Peterborough dancer and Sky Sports journalist helps England claim world championship
A Peterborough dancer is on top of the world after helping England claim world championship glory – five years after being told she would never dance again.
Gemma-Louise Stevenson was part of the English Paracheer team which won the world championship in Orlando, Florida, last month, helping the national team defend their title.
Paracheer is a fully inclusive cheer leading contest, with at least 25 per cent of the team being made up of disabled athletes – with all the team members taking on incredible acrobatic stunts and tricks to impress the judges.
The 33-year-old former Peterborough High School (now The Peterborough School) pupil is a well known face as a journalist for Sky Sports, and suffers from Dystonia (which causes uncontrolled and sometimes painful muscle spasms), Postural Orthostatic Tachycardia (a condition in which a change from lying to standing causes an abnormally large increase in heart rate) and Ehlers-Danlos syndromes (EDS) (a group of rare inherited conditions that affect connective tissue).
She had been a keen dancer before being told she needed a wheelchair – but after five years away, she is now on top of the world.
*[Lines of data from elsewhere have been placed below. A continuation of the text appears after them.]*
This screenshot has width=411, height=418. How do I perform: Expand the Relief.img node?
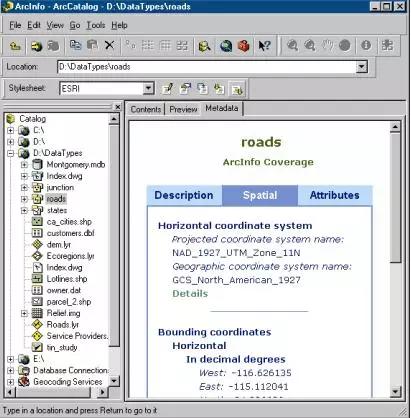point(24,313)
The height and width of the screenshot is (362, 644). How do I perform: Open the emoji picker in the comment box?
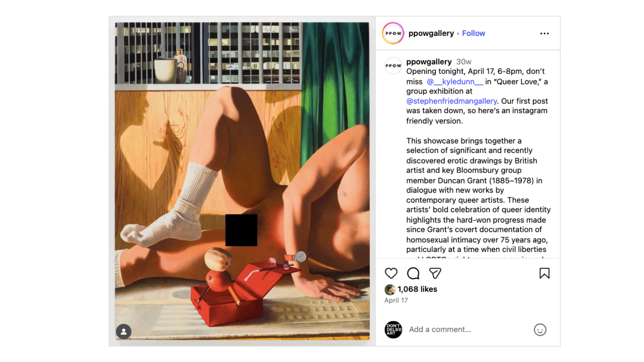540,330
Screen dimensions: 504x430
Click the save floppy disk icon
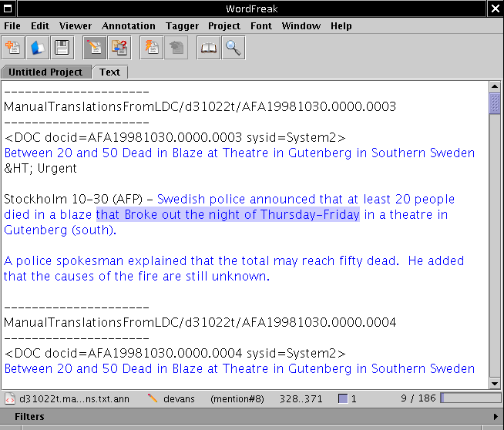tap(61, 49)
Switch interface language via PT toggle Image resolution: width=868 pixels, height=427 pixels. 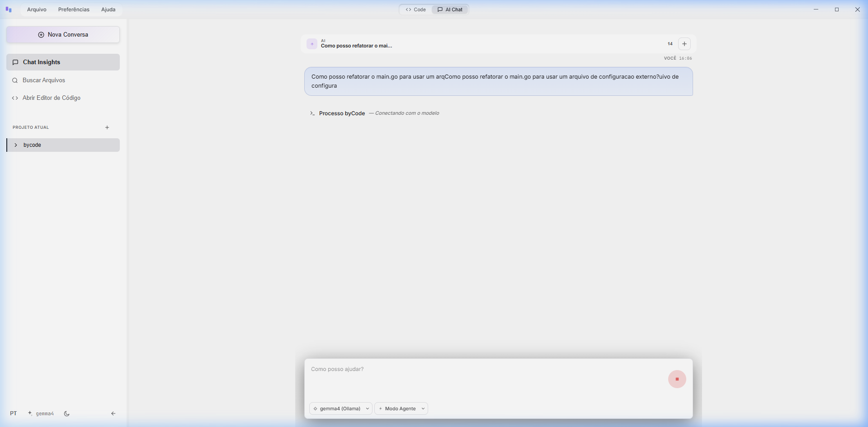[14, 413]
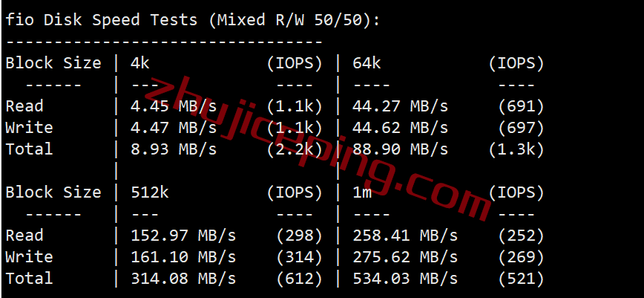Click the fio Disk Speed Tests heading

tap(193, 20)

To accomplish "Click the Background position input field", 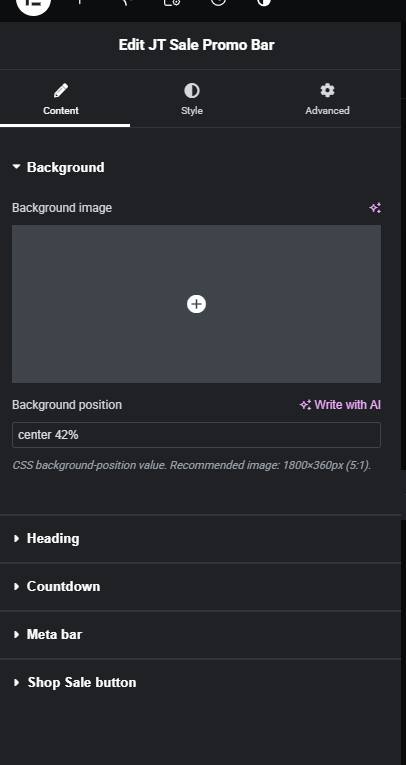I will pos(196,435).
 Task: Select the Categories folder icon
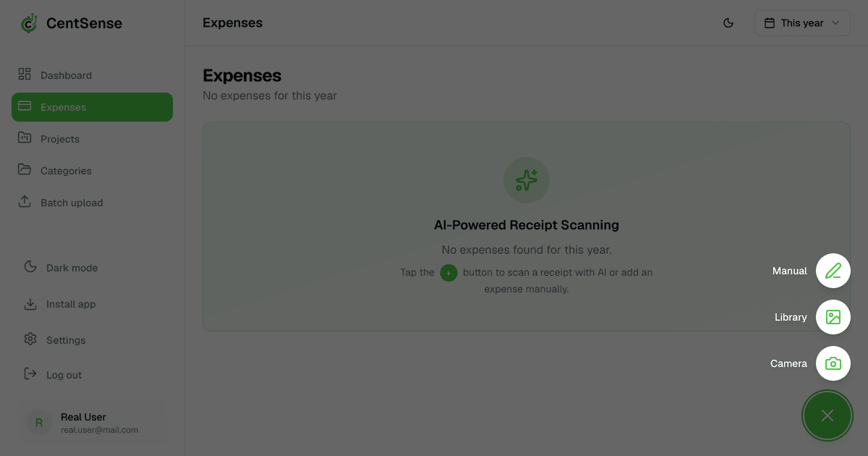click(x=25, y=170)
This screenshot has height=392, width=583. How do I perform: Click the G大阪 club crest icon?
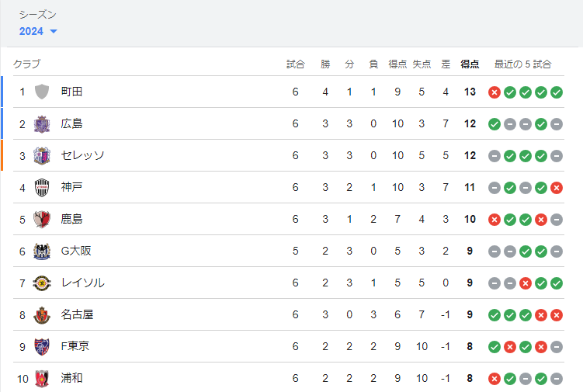pos(42,251)

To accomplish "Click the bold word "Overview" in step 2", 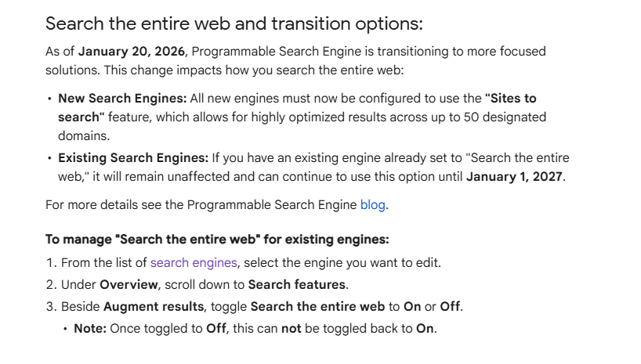I will [x=129, y=284].
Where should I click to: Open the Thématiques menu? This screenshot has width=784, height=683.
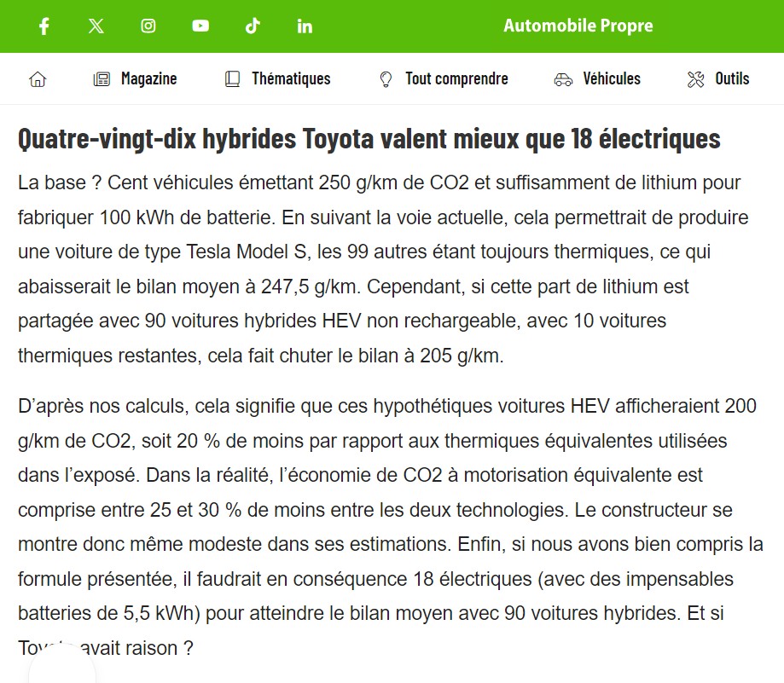(x=290, y=78)
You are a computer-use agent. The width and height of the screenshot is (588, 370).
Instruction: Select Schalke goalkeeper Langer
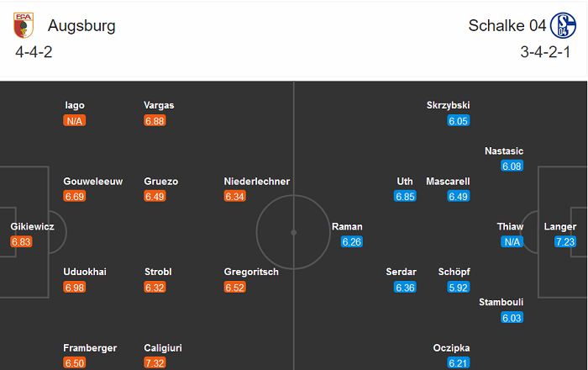point(559,227)
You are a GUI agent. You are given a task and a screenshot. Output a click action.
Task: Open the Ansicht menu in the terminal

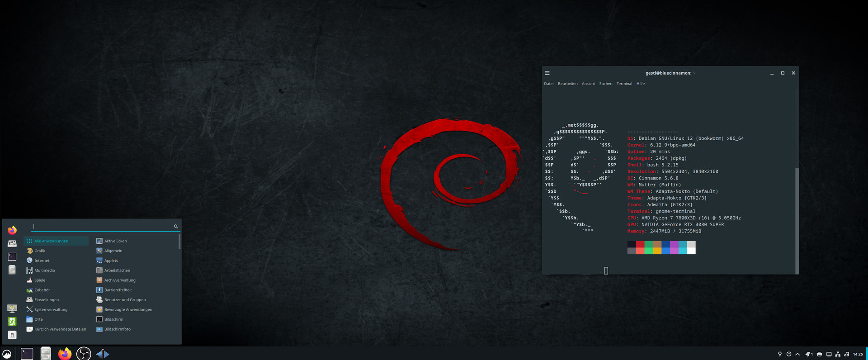588,84
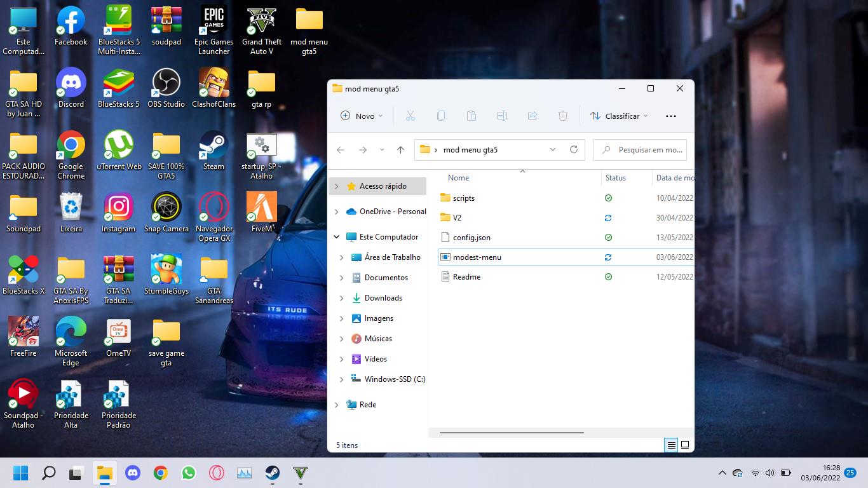Click the Cut scissors icon in toolbar
Image resolution: width=868 pixels, height=488 pixels.
coord(410,116)
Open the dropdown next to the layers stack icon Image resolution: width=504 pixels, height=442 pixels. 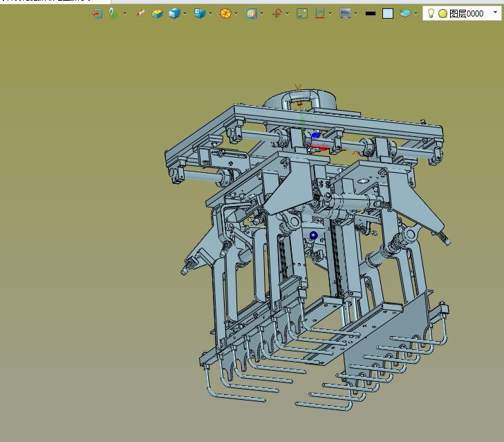coord(416,13)
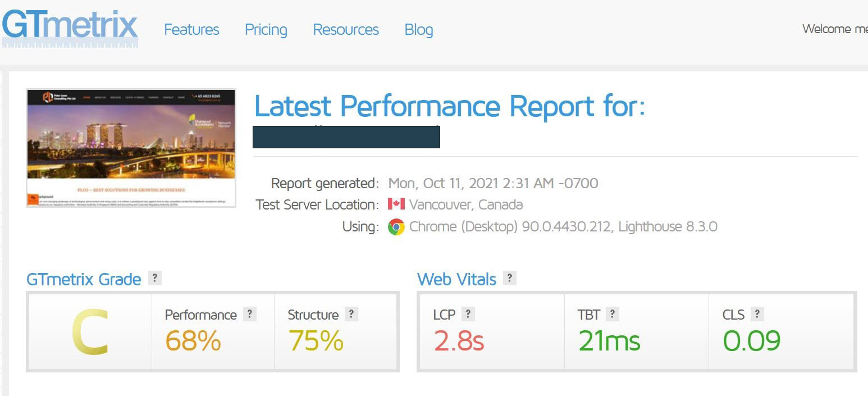
Task: Go to the Blog page
Action: coord(419,30)
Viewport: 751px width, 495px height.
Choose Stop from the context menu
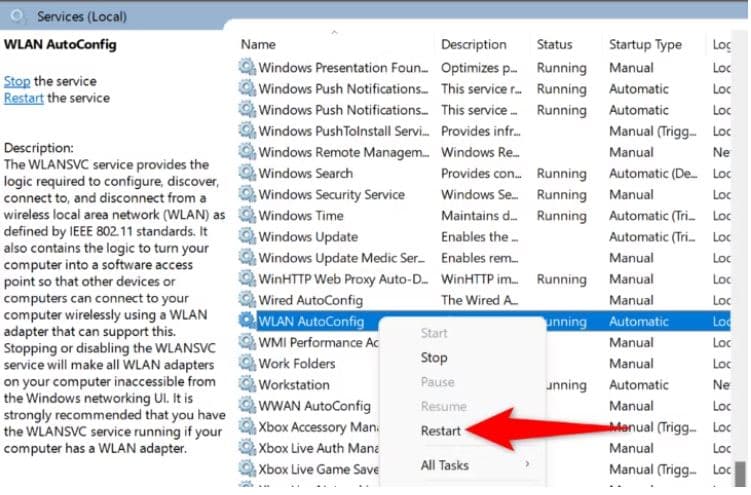click(x=434, y=358)
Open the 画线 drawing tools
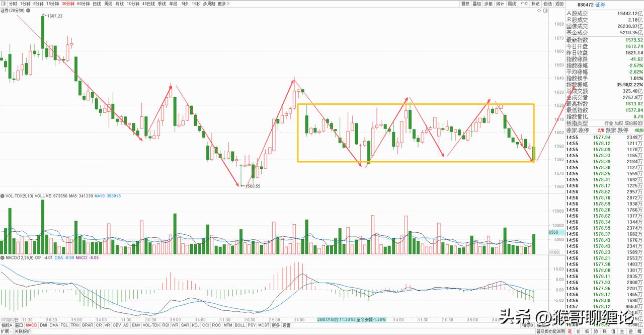This screenshot has width=644, height=335. pyautogui.click(x=513, y=4)
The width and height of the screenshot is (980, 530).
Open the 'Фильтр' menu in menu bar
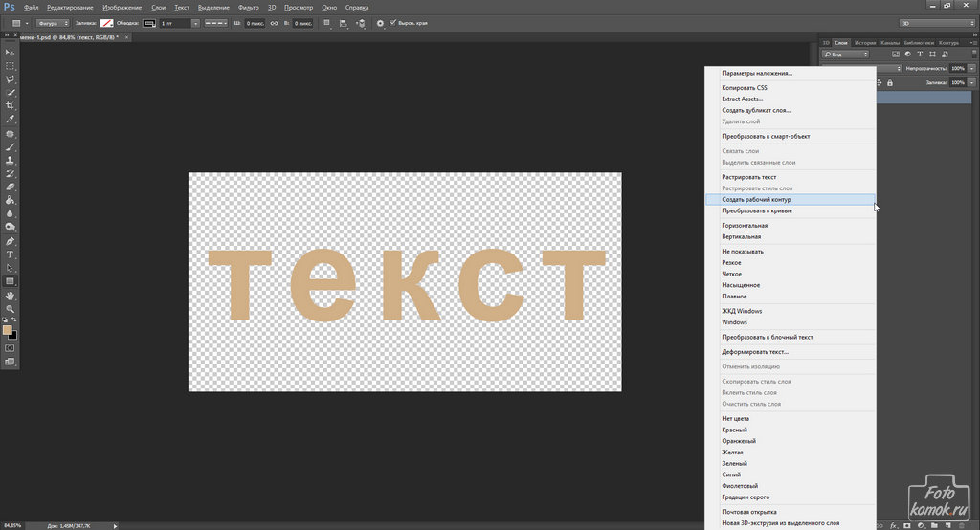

She said: “As I hadn’t danced for five years before I attended try-outs last August, despite growing up doing nothing but dancing and performing and initially making a career out of it.
“But once I became a wheelchair user I was told by so many people that wheelchair users shouldn’t and couldn’t dance that I’d convinced myself I would never dance again.”
She said it was her involvement in another sport, wheelchair tennis, that gave her the confidence to try out for the team, as well as her time with the Key Youth Theatre in Peterborough.
Months of hard work, including high intensity strength and conditioning work - paid off and Gemma said she was thrilled. She said: “(When I was told we won) Honestly I cried, and I’m talking completely blubbing like a baby.
“I don’t know what it was exactly but I think it was the end of five years of people telling me I couldn’t do these things now because I had a disability and the emotional baggage that had come with that just releasing itself when I realised everything everyone had told me I couldn’t do during that time I had actually managed to do.
“From being told I shouldn’t dance anymore by people because they saw the wheelchair before they saw me to suffering discrimination and judgement from my manager in my first job in the media because of the level of my disability. Mentally it’s been a tough few years which has seen me battling an eating disorder as well as coming to terms with my changing physical health.”